Request:
Rewrite the passage of the filing excerpt starting with "Management’s Discussion and" and going on through "on Form 10-Q.", putting "user" in place of "reader".

Note 14 – Subsequent Events
 
In April 2012, the Company entered into a $300 million senior, unsecured term loan agreement with a group of financial institutions. The term loan agreement provides for borrowings at short-term interest rates and contains covenants, restrictions and interest rates that are substantially the same as the Company’s existing revolving credit agreement. The term loan agreement matures in April of 2017, and the maturity date may be extended one year with the agreement of the lenders. At closing, the Company borrowed $100 million. The Company may borrow the remaining $200 million available under the term loan by June 30, 2012 at which time, any undrawn commitment under the facility will expire.
 
 
ITEM 2. 
 
Management’s Discussion and Analysis of Financial Condition and Results of Operations (MD&A) is intended to provide a reader of the financial statements with a narrative from the perspective of management on the financial condition, results of operations, liquidity and certain other factors that may affect the Company’s operating results. MD&A should be read in conjunction with the Condensed Consolidated Financial Statements and related notes included in Item 1 of this Quarterly Report on Form 10-Q.

Data segment:

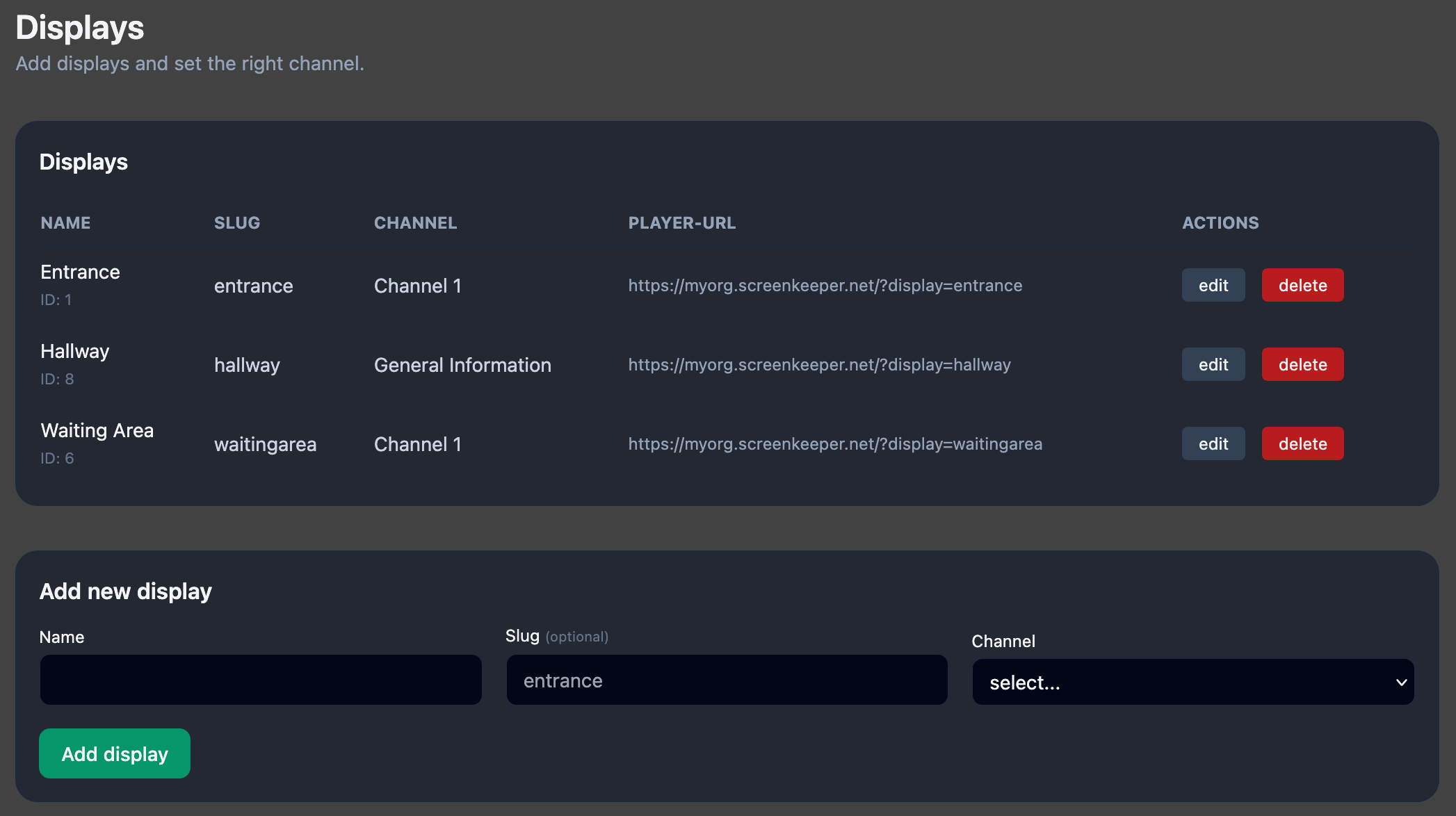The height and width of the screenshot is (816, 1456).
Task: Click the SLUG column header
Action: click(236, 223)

Task response:
Management’s Discussion and Analysis of Financial Condition and Results of Operations (MD&A) is intended to provide a user of the financial statements with a narrative from the perspective of management on the financial condition, results of operations, liquidity and certain other factors that may affect the Company’s operating results. MD&A should be read in conjunction with the Condensed Consolidated Financial Statements and related notes included in Item 1 of this Quarterly Report on Form 10-Q.